I have found throughout my running career which dates back to 2007, that my journey to being a better runner has gone through many iterations. Whether it’s trialling different shoe types, attempting to change running technique, changing fuel sources or changing training programs the one constant is me and my genetics. It is what it is and it seems that no matter how much you try to tweak it this way and that, you are only as good as the hand you were dealt. That’s not to say you can’t improve, because you can. But I know for sure that I will never run a sub 2 hour marathon, no matter what I do.
So why am I embarking on this challenge? There are a number of reasons.
- I haven’t done it before.
- I want to have run a total of at least 20 marathons by the end of 2016.
- I’ve lost the race for the first to 25 marathons challenge with my friend Gary but want to reach 25 regardless.

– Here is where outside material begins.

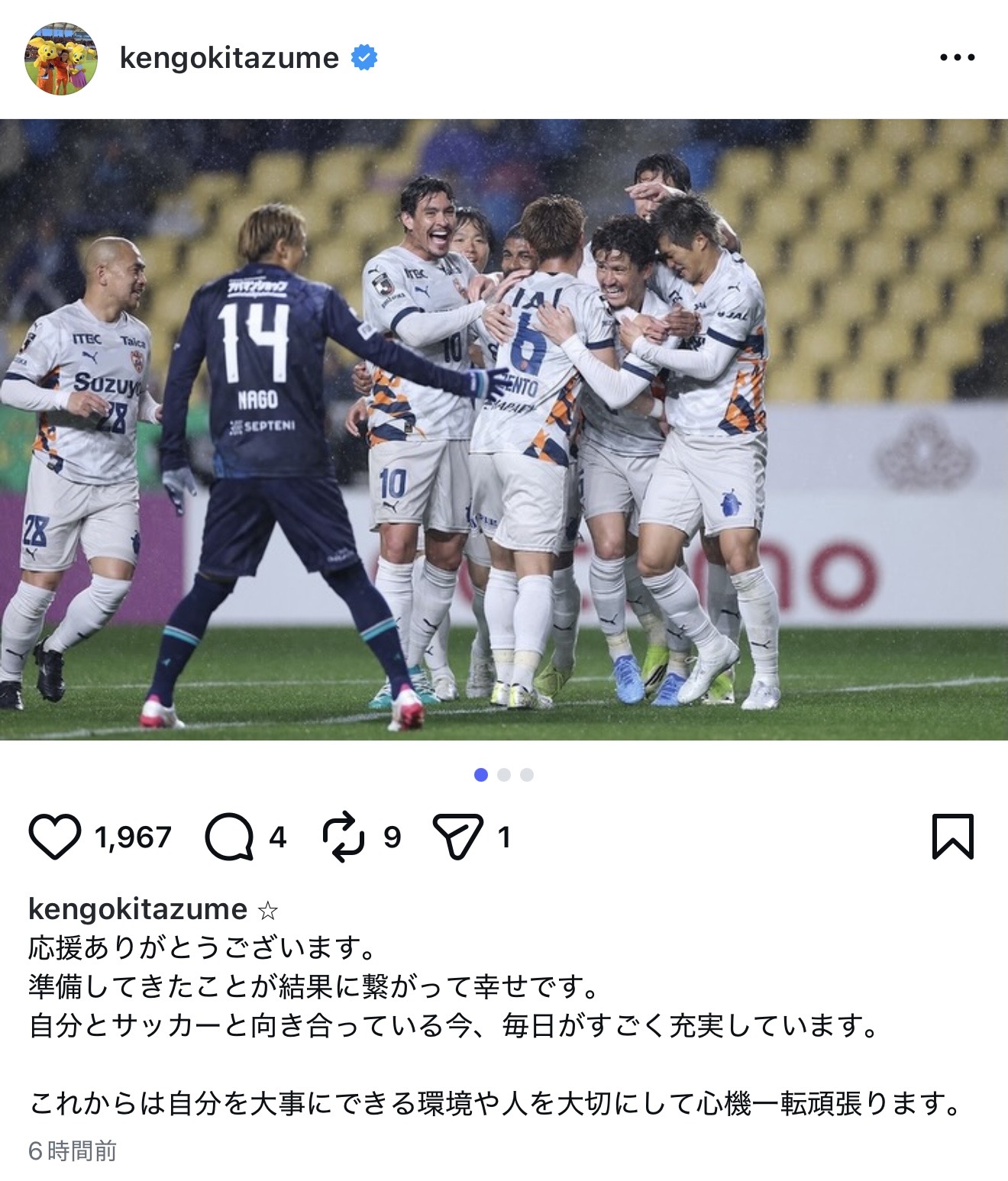View the 1,967 likes count
The width and height of the screenshot is (1008, 1181).
click(133, 837)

- I like the sound of 20 marathons.
- It makes me feel good.
- I want to.
- Because I can.
It’s not going to be easy. I know how bad I’ve felt in many of the marathons I’ve run, to the point where I’ve stated I’d never run one again. But I keep going back for more punishment.
Lately, I’ve been feeling more at peace with where I’m at. It’s taken years for me to realise that running at or around aerobic threshold over the 42km gives me the greatest chance of finishing in good order. Yes, I can run above the threshold for a while, but certainly not over 42km. I’ve tried it and burned out. And of course my training nowadays is always with the view to increasing that aerobic threshold.
But right now, for the next 4 months, the plan is to keep the HR in check sitting around the 141bpm for as long as possible. That means that I will most likely sit with the 4:15 min/km pacer for the first 32km and then re-assess. If however I find that through my training my threshold increases, then of course I’ll aim for the illusive sub 4 hour time.
Underpinning this endeavour is of course being injury free. I’ve had an ongoing hamstring injury that lurks in the background. If I run conservatively, it stays in check. But once I lengthen my stride to run faster, it rare’s its ugly head. That is why I have decided to withdraw from the 2016 City to Surf. When I race, I race with all stops out. That’s likely to cause trauma to my hamstring which won’t recover in time for my 2nd marathon one week later.
This year I’ve already run 2 marathons so these next 4 will give me a grand total of 20 – M7 Marathon, Mudgee Marathon, Sydney Marathon and Melbourne Marathon. If my body is feeling really good after the Sydney Marathon, I may do the Western Sydney Marathon as I DNF’d it last year due to injury.
And so it begins on the last day of July.